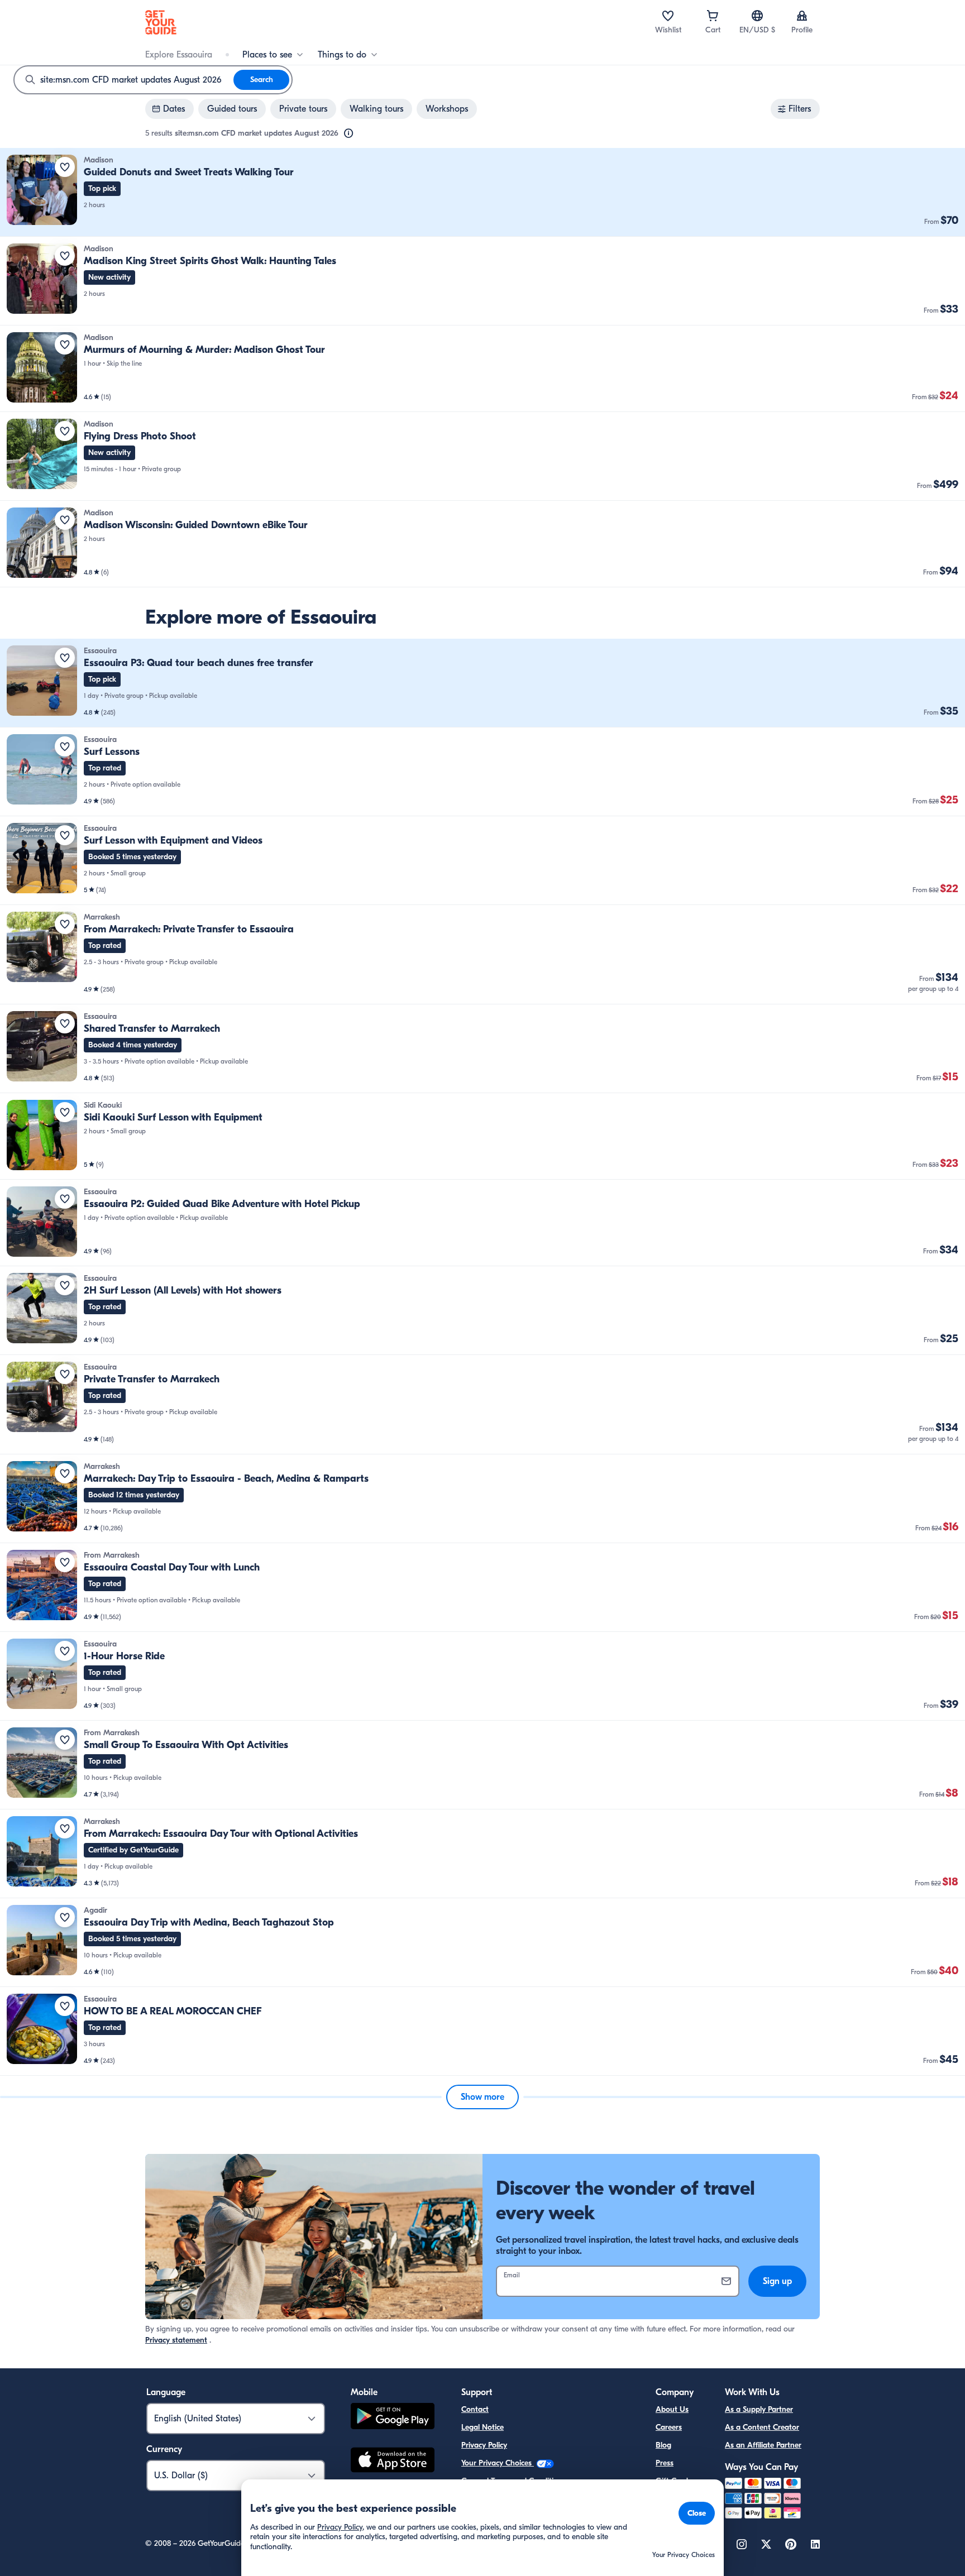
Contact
--
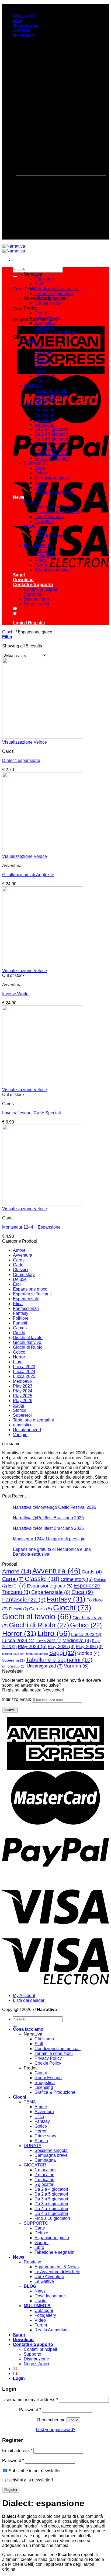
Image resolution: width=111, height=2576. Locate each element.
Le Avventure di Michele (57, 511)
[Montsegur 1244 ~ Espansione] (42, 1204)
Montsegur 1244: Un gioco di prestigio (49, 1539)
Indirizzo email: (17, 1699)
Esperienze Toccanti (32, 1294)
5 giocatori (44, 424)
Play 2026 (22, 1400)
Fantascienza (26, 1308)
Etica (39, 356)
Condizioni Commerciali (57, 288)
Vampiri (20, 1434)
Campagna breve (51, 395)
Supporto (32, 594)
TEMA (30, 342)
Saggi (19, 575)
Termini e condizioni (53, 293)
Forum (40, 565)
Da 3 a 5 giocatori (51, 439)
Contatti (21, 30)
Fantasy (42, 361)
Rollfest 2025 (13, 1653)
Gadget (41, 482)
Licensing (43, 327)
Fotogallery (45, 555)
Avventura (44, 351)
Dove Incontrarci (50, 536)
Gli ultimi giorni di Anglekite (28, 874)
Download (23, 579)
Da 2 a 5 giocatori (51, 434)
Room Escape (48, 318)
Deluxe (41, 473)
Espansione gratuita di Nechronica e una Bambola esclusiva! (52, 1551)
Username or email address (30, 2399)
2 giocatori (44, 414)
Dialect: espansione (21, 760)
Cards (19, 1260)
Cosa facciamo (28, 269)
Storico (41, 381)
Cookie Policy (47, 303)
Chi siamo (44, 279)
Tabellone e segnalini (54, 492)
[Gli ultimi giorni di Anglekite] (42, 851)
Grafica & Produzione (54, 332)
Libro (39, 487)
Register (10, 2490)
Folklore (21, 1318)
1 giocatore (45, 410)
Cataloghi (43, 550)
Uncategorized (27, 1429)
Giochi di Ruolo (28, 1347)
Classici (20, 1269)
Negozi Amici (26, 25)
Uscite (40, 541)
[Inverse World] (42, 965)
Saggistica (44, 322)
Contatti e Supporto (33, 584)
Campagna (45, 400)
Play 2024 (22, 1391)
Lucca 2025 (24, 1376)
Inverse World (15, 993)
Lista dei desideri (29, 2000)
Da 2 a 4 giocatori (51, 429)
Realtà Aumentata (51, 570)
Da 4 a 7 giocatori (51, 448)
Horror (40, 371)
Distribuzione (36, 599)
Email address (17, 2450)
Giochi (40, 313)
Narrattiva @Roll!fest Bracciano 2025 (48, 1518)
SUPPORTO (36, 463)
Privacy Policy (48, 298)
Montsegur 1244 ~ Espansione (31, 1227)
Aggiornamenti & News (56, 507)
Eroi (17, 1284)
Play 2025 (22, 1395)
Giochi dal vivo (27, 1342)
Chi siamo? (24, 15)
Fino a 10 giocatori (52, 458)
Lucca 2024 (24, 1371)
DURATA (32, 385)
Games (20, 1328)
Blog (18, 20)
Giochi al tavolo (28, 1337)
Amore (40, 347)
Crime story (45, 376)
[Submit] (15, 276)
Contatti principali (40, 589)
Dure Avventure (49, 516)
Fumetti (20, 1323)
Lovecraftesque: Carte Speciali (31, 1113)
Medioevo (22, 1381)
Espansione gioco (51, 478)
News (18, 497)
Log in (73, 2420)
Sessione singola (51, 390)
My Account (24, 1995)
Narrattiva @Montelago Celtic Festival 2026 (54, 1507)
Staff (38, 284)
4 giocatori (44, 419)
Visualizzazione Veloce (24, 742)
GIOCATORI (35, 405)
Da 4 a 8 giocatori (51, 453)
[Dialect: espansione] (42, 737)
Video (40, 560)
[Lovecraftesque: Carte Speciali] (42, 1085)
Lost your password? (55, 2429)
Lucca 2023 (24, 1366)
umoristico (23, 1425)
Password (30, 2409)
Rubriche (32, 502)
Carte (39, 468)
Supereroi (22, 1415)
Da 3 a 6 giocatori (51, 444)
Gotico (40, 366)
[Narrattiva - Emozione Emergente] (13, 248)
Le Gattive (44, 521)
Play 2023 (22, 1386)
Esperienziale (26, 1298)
---
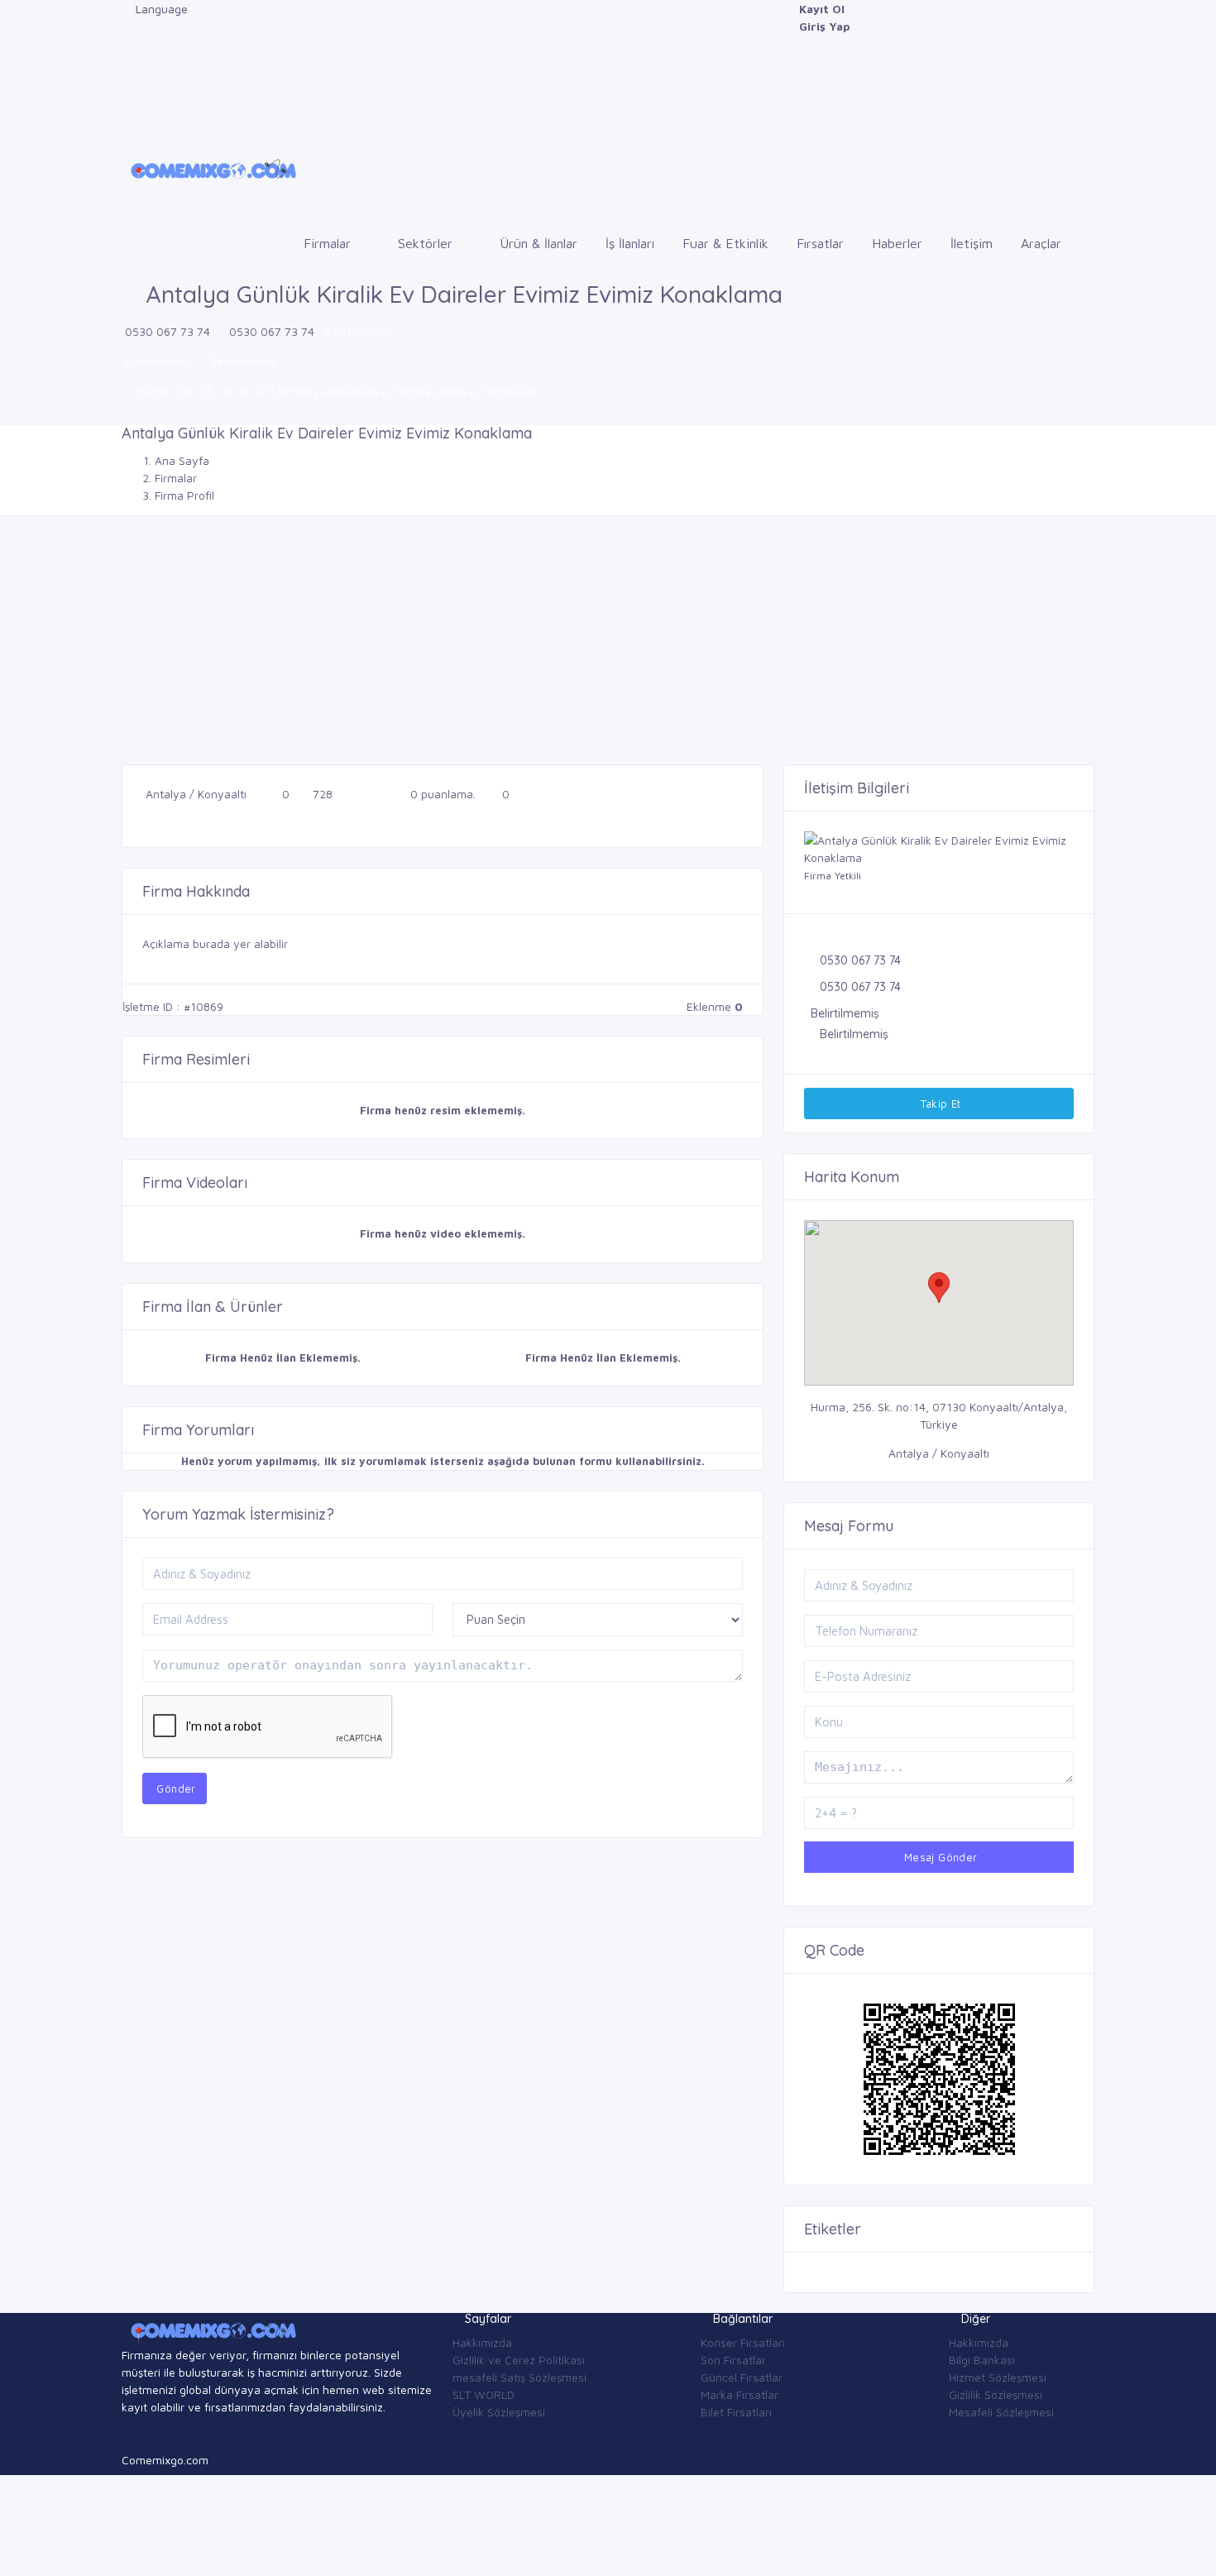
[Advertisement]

> [Task goal]: Copy word for word the stretch of entries above from the line that has "Video (40, 560)" through the line that has "Play 2023 (22, 1386)", both ends included, and nothing outside it.

> [Solved problem]:
Video (40, 560)
[Lovecraftesque: Carte Speciali] (42, 1085)
Lost your password? (55, 2429)
Lucca 2023 (24, 1366)
umoristico (23, 1425)
Password (30, 2409)
Rubriche (32, 502)
Carte (39, 468)
Supereroi (22, 1415)
Da 3 a 6 giocatori (51, 444)
Gotico (40, 366)
[Narrattiva - Emozione Emergente] (13, 248)
Le Gattive (44, 521)
Play 2023 (22, 1386)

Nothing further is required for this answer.